13.26 Uhr: Heynckes über die Erwartungen: "Ich denke, dass jeder Trainer mit dem Alter gelassener wird. Die vier Wochen und fünf Spiele sollten wir in Harmonie überstehen. Ich weiß natürlich, dass wir die nötigen Ergebnisse liefern müssen. Gemeinsam mit den Fans in diesem Stadion werden wir das schaffen. Ich will die Freude und den Spaß am Fußball wieder wecken."

13.28 Uhr: Heynckes wird danach gefragt, ob er bei der Klinsmann-Nachfolge nur zweite Wahl war. Heynckes: "Wenn ich Ottmar Hitzfeld hätte verpflichten können, dann hätte ich das als Verein auch gemacht."

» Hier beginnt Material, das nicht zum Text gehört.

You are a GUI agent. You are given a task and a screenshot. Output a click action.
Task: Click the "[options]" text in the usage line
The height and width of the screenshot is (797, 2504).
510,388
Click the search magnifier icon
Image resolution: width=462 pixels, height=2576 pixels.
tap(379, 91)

13.29 Uhr: Uli Hoeneß meldet sich zu Wort: "Woher haben Sie die Information, dass Jupp Heynckes nur zweite Wahl war? Sie sollten Ihre Ausdrucksweise überdenken."

13.32 Uhr: Uli Hoeneß hat das Schlusswort: "Wir haben jetzt wichtigere Dinge als die Trainerfrage für die kommende Saison vor der Brust. Wir wollen alle in die Champions League. Und der beste Trainer der Welt bringt uns gar nichts, wenn wir in der nächsten Saison im Uefa-Pokal oder gar nicht europäisch spielen. Dann haben wir mit Zitronen gehandelt."

13.34 Uhr: Die Protagonisten verlassen den Raum. Um 16 Uhr findet das erste öffentliche Training mit Jupp Heynckes statt.